Gülçin Abla acıklı başlayan, zor bir hayatın dişle tırnakla kazanılmasının öyküsü. İnsanları düşündürmek ve motive etmek için yazılmış oldukça güzel bir öykü.
Gülçin hem öksüz hem yetim bir kızcağız. Annesinin vefatından sonra bakımını üstlenmiş teyzesiyle birlikte yaşıyor. Teyzesi yalnız bir kadın. Gündeliğe gidiyor ve zengin evlere yemekçi, çamaşırcı olarak sürekli çalışıp didiniyor. Bir apartman dairesinin, bir dairesinin, bir odasında yiğeniyle birlikte yaşamını sürdürmeye çalışan bu kadın tüm ısrarlara rağmen Gülçin'i yetimhaneye vermiyor.

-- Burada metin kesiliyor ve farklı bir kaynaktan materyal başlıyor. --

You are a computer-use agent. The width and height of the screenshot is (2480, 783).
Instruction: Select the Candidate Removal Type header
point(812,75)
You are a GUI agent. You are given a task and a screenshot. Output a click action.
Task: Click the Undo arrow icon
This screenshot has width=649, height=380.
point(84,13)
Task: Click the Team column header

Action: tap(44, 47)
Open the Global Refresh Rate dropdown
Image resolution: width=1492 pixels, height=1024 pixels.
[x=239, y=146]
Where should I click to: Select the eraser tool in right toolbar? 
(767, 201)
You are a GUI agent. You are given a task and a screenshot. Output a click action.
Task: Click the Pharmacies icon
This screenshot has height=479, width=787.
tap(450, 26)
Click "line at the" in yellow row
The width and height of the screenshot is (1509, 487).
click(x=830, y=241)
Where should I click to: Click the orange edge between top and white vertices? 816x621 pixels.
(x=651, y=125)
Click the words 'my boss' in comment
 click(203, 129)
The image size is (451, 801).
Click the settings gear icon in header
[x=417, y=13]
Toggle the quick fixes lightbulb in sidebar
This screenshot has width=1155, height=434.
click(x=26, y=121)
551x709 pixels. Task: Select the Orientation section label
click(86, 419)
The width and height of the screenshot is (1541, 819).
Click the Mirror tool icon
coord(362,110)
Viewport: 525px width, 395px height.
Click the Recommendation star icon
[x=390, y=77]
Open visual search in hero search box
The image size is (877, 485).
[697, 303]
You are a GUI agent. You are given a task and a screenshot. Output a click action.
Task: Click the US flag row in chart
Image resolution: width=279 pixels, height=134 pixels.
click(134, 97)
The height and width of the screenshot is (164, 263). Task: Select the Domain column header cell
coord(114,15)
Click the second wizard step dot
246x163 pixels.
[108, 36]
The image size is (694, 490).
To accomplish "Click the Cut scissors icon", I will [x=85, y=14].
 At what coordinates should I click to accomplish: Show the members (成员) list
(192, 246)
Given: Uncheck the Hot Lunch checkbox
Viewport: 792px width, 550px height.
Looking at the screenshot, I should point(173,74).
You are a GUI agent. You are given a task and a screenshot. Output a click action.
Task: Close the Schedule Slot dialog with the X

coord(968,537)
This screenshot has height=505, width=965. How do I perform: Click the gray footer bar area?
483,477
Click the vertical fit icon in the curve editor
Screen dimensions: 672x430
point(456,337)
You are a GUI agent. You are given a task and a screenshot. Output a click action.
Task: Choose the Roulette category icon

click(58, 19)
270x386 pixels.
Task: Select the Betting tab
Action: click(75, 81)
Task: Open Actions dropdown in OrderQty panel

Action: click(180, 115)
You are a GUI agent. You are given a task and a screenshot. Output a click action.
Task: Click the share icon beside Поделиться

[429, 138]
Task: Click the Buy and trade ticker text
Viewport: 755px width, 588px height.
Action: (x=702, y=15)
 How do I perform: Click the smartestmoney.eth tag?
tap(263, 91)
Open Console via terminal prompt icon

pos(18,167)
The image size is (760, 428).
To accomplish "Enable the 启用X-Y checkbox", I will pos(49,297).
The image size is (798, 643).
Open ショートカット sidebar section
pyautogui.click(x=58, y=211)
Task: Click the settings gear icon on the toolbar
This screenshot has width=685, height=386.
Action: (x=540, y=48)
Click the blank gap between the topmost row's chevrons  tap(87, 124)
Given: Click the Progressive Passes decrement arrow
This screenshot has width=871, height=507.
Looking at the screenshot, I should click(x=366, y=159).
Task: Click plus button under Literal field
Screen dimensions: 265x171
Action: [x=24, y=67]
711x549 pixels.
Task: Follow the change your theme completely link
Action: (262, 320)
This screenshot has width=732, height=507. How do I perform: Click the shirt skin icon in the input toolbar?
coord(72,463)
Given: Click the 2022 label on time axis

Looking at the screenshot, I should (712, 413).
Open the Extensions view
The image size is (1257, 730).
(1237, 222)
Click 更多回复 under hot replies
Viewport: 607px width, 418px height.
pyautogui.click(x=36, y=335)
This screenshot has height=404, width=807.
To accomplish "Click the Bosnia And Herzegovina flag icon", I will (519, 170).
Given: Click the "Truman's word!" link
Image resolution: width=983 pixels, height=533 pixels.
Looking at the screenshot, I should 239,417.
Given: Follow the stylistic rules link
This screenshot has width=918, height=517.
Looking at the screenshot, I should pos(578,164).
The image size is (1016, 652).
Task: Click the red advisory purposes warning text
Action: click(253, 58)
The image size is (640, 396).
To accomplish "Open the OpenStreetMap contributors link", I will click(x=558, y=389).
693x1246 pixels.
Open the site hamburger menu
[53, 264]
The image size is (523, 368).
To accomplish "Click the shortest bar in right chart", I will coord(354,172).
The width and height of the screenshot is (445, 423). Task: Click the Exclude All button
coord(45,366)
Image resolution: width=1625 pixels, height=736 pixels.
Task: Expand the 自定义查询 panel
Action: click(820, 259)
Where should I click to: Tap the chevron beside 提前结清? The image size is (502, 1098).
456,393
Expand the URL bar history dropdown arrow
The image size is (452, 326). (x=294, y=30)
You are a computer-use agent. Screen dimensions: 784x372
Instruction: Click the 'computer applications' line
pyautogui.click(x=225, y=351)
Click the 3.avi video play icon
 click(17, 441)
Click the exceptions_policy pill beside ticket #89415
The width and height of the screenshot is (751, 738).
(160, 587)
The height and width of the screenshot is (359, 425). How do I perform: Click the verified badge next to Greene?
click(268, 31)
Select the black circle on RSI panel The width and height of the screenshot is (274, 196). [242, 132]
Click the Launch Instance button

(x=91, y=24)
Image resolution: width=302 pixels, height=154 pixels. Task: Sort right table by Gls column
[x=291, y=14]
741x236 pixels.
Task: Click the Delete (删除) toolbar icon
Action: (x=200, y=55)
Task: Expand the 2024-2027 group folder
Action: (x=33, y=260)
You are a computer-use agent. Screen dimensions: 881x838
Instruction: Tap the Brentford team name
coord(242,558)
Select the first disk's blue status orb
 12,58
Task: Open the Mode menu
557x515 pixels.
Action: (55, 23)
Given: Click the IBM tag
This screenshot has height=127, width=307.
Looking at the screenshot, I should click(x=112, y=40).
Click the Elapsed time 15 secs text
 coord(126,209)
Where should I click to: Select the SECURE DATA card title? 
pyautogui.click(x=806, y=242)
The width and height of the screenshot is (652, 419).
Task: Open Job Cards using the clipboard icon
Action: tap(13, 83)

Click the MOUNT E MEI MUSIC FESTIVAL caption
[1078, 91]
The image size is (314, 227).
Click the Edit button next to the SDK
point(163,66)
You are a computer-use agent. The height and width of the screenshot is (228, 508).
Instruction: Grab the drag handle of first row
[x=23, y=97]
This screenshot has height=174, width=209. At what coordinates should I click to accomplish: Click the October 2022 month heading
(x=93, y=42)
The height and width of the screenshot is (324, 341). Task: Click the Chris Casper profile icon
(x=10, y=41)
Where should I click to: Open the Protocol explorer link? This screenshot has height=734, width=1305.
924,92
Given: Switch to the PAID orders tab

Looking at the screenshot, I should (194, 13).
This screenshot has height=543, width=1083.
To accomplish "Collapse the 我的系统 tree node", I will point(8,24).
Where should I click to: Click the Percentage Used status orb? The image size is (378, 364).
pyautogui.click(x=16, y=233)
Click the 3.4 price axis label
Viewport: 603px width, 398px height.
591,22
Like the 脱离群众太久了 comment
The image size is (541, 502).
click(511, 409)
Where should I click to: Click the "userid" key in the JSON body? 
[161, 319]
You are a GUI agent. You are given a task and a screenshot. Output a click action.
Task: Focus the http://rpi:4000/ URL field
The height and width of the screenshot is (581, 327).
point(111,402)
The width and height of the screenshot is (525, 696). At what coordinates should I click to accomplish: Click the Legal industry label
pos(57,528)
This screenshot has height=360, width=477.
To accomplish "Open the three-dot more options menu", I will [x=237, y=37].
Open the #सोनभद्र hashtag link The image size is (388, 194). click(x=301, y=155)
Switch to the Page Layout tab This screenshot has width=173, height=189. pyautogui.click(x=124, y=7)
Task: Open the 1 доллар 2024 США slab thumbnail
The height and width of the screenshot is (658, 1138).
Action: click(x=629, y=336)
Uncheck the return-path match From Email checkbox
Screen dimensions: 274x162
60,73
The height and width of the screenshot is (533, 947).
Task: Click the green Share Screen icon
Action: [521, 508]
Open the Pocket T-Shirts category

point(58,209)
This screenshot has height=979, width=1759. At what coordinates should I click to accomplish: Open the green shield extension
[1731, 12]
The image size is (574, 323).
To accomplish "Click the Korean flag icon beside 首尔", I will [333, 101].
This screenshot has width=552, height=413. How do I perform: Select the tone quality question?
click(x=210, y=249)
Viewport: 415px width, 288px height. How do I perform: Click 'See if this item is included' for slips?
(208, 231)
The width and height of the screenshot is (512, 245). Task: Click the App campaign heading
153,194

Gülçin'in hayatıysa çok zor. Gün içerisinde bir parça kuru ekmek yeyip, akşama kadar 2-3 kuruş kazanabilmek için marketlerden apartman dairelerine siparişleri taşıyor. Teyzesinin çalıştığı yerlereyse ev sahipleri onu istemediği için gidemiyor. Yaşıtları okula giderken o aç bir şekilde işten işe koşuyor. Küçümseniyor, horlanıyor, aşağılanıyor! Fakat işler hep onun aleyhine olmuyor.
•••
Cesareti, okul okumayan -okuyamayan- insanların hayatını kazanmak için verdiği mücadeleyi, toplumun onlara bakış açısını oldukça gerçekçi bir şekilde anlatıyordu.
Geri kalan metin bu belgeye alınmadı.